ふふ、と笑いながら言う夏奈ちゃんに、私はぎゅっと抱きついた。


「ひまり、暑いから離れて……」

「はぁーい」


身をよじる夏奈ちゃんから、離れると、夏奈ちゃんは腕で汗を拭っていた。

たしかに暑いもんね、今日。


でもね、今のは夏奈ちゃんが悪いんだよ?
だって、まるで “私と一緒に来られて嬉しい” っていうような口ぶりだったから……!


……自意識過剰かもしれないけど。




「4組と8組ー!そろそろ移動するから、各自、指定のバスに乗れよー!」


学年主任の先生の声。


私たちの会話から、薄々察してくれていると思うんだけど、今日は臨海学校の1日目。

先週のテストも、無事に(?)……乗り越えて、今さっきバスで海岸に着いたところなの。
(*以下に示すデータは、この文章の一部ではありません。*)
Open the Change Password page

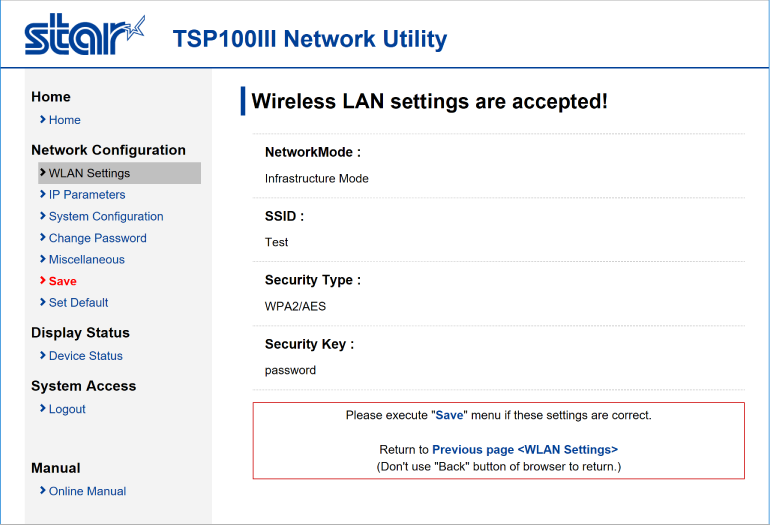[97, 238]
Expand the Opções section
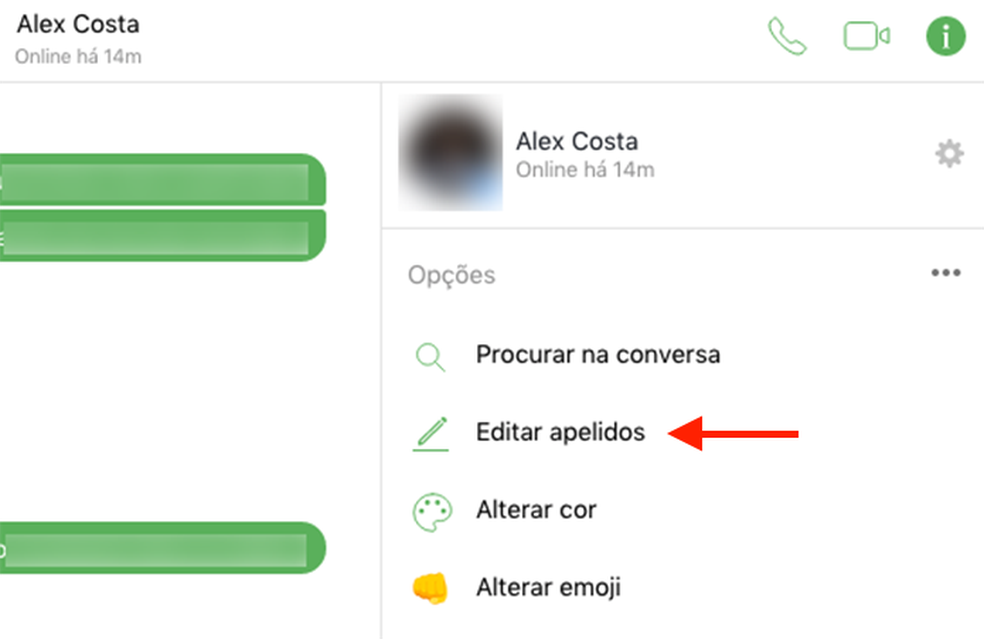This screenshot has width=984, height=639. 451,274
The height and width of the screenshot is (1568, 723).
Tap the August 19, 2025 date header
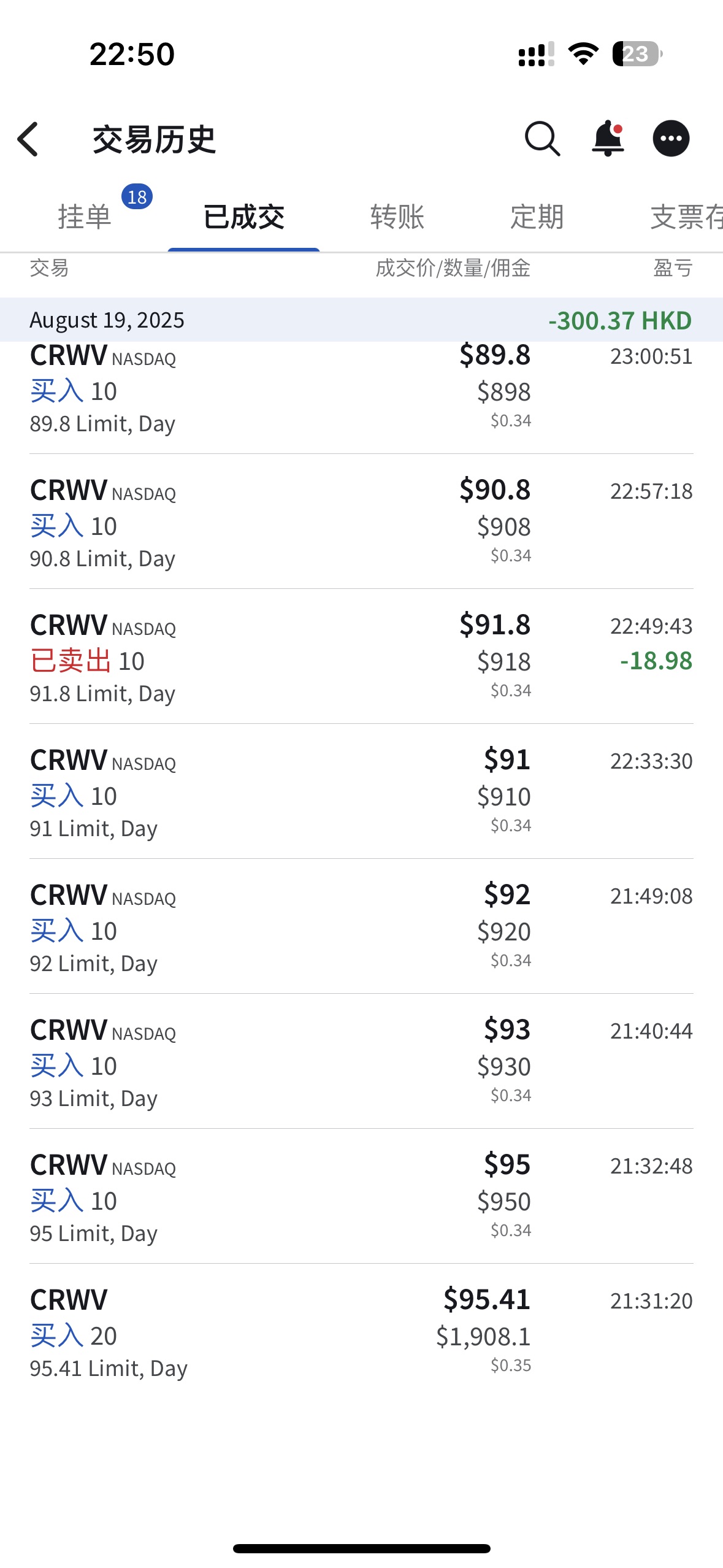pos(107,320)
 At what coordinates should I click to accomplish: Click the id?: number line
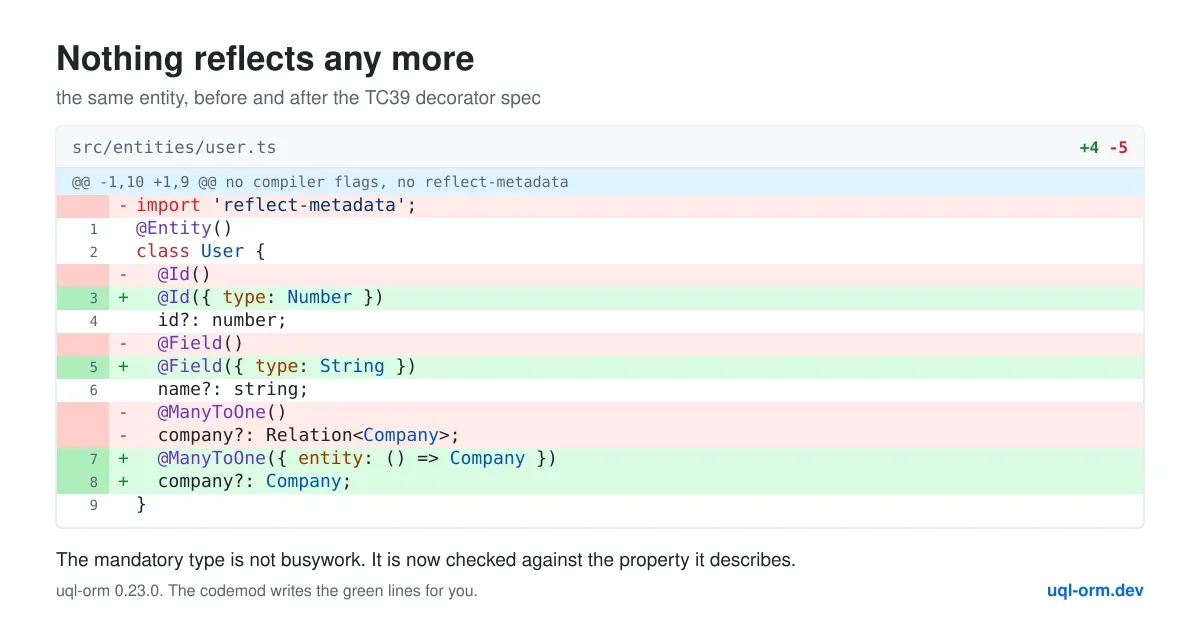(x=600, y=320)
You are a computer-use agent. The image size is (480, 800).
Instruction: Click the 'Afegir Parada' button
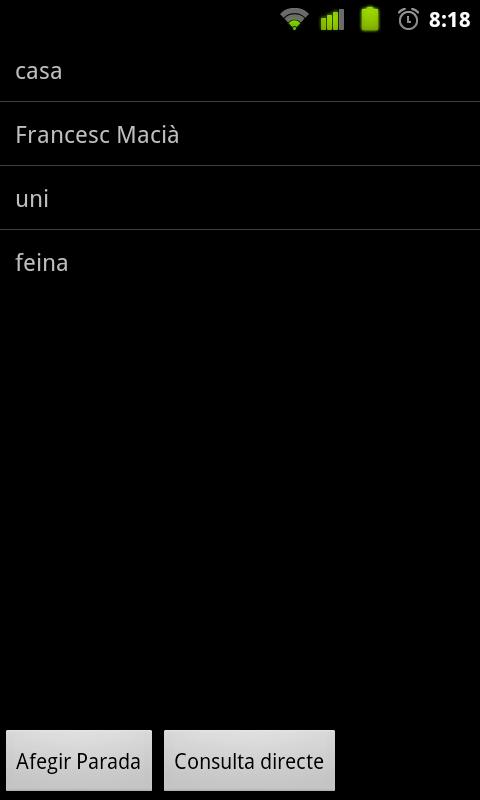pyautogui.click(x=79, y=761)
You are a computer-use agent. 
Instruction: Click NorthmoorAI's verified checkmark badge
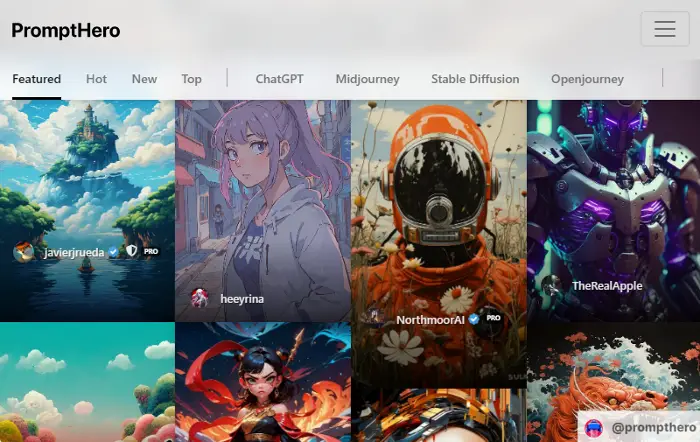(474, 319)
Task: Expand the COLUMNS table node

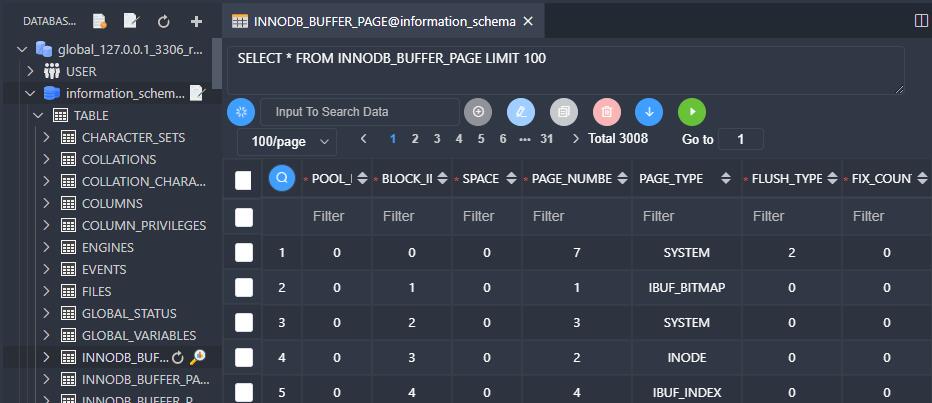Action: [46, 203]
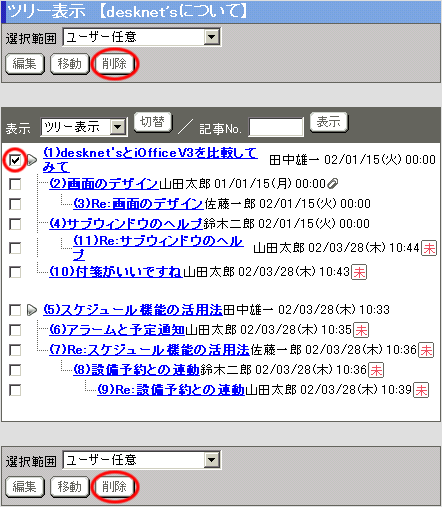442x507 pixels.
Task: Click the unread 未 mark on article (9)
Action: (421, 390)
「…!ひまり、ぼーっとしてるけど、8組ってうちらのクラスじゃん!! 早く行かなきゃ!!」


夏奈ちゃんがハッと気づいて、私の腕を引いてダッシュし始めた。


わわっ………!
あまりのスピードに、足がもつれそうになる。



それもそのはず。
元運動部の脚力に、運動音痴の私の足が着いていくわけがないんだもん。